Após mais uma comemoração do 5 de Outubro, em que o edil da capital se olvidou do “Viva a República” no final do seu discurso, Carlos Moedas decidiu cavar ainda mais o fosso ideológico entre portugueses e ele próprio – enquanto como homem “moderado” e “sensato” que aparenta ser.

Em vez de unir as pessoas em torno do que é mais forte, decidiu trazer como grande mote as comemorações do 25 de Novembro.

Para o PS, força política que em 75 venceu as eleições democráticas, tendo levado a cabo o 25 de Novembro e nunca tendo alterado a sua posição (a da defesa da democracia e da liberdade), este anúncio soou a algo requentado.

Uma clarificação importante: ao contrário do que a máquina de propaganda de Moedas fez crer, esta não foi a primeira vez que a Câmara de Lisboa comemorou o 25 de Novembro. Para quem tem boa memória, em 2015, Fernando Medina descerrou uma placa de “Homenagem do povo de Lisboa aos militares e políticos que que em 25 de Novembro de 1975 lutaram pela consolidação de um Portugal democrático, pluralista e livre”.

Relembra-se ainda que a referida placa está localizada na Calçada da Ajuda, junto ao Regimento de Lanceiros n.º 2 do Exército português. Para além desse reconhecimento, fez ainda parte da comemoração uma exposição na via pública intitulada “Revolução e Democracia – do 25 de Abril ao 25 de Novembro”.

Agora que está esclarecido o primeiro mal-entendido dos últimos dias, muito se tem falado da necessidade de moderação. Talvez valha a pena enquadrar e perceber as razões, uma vez que o tema é deveras relevante.

| REGISTOS FORNECIDOS |

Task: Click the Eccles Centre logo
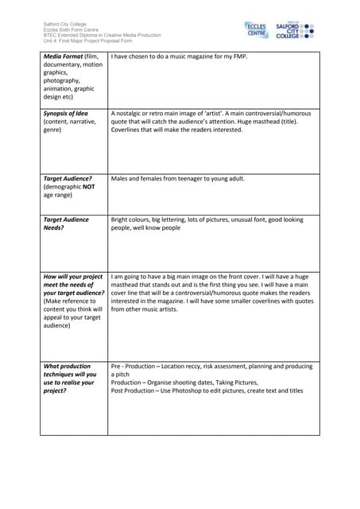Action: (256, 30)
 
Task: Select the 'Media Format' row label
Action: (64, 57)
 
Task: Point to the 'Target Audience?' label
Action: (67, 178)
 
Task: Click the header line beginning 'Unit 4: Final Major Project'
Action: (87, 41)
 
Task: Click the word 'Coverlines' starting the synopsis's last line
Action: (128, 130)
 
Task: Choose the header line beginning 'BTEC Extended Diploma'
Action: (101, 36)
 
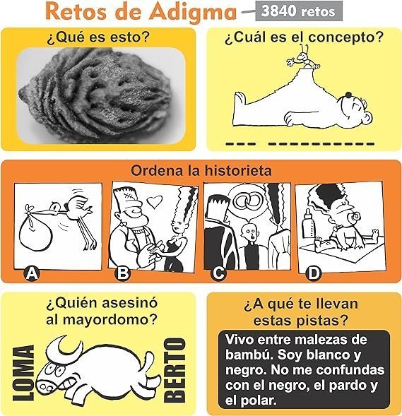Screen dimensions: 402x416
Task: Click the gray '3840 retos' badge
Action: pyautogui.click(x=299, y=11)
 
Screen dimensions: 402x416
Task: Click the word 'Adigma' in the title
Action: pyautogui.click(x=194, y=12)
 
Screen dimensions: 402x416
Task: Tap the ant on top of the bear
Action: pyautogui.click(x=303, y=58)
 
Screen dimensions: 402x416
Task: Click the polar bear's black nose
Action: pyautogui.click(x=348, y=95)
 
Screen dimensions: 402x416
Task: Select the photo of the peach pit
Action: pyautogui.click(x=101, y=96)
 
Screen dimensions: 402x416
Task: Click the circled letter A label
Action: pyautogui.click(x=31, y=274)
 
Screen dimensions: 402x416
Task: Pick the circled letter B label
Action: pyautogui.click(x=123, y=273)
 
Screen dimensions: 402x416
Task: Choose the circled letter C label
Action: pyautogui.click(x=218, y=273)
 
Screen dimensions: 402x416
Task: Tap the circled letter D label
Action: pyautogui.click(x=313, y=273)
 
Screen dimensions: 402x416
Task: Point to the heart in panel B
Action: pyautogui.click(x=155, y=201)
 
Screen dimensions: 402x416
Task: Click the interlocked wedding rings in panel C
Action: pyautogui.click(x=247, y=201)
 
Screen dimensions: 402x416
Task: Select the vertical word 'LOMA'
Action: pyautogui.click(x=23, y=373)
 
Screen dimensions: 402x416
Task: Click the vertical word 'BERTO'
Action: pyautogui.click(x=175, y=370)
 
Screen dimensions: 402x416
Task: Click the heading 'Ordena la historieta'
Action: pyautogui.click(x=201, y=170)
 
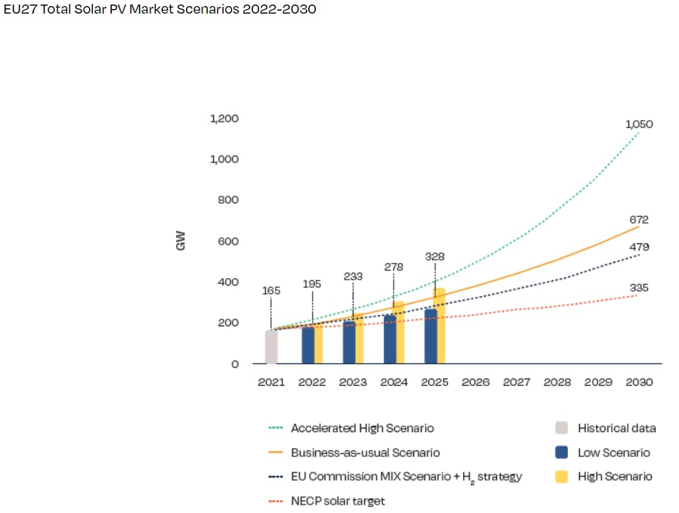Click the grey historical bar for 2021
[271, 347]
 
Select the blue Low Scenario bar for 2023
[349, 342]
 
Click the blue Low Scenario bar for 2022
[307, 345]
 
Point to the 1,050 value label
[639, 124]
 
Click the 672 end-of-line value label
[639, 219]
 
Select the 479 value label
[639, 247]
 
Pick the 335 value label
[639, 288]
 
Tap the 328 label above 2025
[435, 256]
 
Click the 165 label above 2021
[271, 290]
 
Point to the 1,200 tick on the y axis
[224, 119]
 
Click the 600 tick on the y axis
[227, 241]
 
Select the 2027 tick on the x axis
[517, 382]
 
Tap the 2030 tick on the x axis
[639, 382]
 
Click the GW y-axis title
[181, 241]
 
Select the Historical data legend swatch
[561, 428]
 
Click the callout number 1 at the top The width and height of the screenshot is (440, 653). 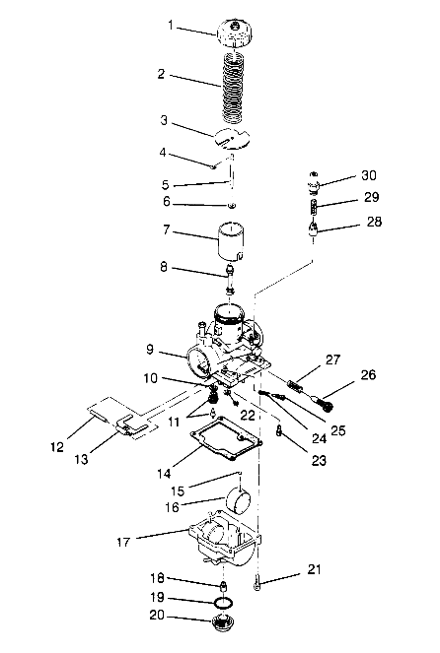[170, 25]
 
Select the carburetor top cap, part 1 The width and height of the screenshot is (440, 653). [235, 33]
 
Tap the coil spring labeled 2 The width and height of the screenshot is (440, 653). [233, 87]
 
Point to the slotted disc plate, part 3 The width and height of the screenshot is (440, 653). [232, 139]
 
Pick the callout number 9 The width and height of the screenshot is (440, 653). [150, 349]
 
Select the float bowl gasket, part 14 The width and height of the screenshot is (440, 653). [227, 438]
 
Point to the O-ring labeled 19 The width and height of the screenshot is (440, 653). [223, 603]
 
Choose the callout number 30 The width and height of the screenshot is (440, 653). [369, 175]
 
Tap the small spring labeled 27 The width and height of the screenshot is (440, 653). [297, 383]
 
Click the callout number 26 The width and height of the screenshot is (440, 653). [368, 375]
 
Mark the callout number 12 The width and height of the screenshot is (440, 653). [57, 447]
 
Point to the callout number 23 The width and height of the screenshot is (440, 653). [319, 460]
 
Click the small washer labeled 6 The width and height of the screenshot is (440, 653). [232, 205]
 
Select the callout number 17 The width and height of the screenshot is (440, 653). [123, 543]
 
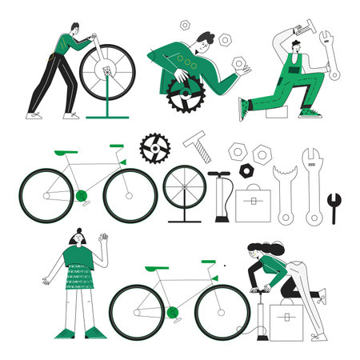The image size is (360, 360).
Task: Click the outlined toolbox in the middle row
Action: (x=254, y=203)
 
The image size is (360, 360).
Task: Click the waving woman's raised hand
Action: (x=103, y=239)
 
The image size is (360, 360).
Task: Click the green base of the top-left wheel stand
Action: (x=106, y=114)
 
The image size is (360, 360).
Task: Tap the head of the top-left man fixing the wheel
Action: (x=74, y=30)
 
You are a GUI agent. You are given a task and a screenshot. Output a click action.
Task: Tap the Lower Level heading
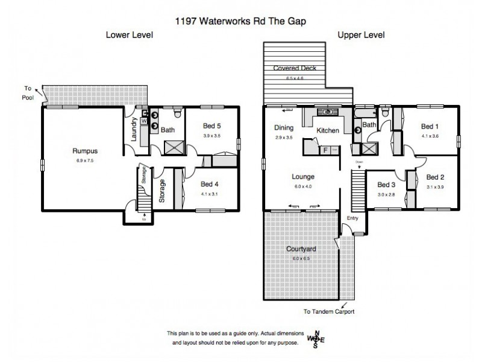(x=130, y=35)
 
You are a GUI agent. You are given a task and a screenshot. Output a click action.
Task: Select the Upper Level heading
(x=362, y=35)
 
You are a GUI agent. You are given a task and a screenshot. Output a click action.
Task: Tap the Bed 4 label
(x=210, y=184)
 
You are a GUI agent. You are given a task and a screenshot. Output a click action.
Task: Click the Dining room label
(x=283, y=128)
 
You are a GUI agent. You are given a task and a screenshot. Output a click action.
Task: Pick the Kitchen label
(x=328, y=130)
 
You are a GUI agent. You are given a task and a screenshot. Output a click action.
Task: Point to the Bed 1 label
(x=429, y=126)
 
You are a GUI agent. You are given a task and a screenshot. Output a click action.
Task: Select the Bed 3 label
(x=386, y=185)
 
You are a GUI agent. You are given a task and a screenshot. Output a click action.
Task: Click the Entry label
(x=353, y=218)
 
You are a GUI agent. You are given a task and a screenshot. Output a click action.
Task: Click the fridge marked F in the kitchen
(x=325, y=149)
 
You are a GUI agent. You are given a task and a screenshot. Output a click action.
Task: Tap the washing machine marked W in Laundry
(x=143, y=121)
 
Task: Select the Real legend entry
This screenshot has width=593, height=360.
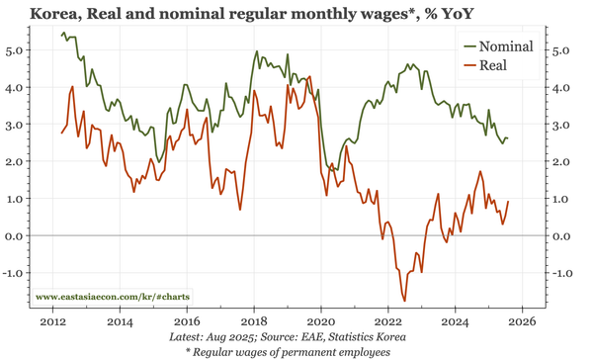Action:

| INSTRUÇÕES DA TAREFA |
Reproduza sem alterações o trecho do excerto sobre as comemorações do 25 de Novembro em Lisboa, de "Para o PS, força" a "a algo requentado.".

| SOLUÇÃO PROPOSTA |
Para o PS, força política que em 75 venceu as eleições democráticas, tendo levado a cabo o 25 de Novembro e nunca tendo alterado a sua posição (a da defesa da democracia e da liberdade), este anúncio soou a algo requentado.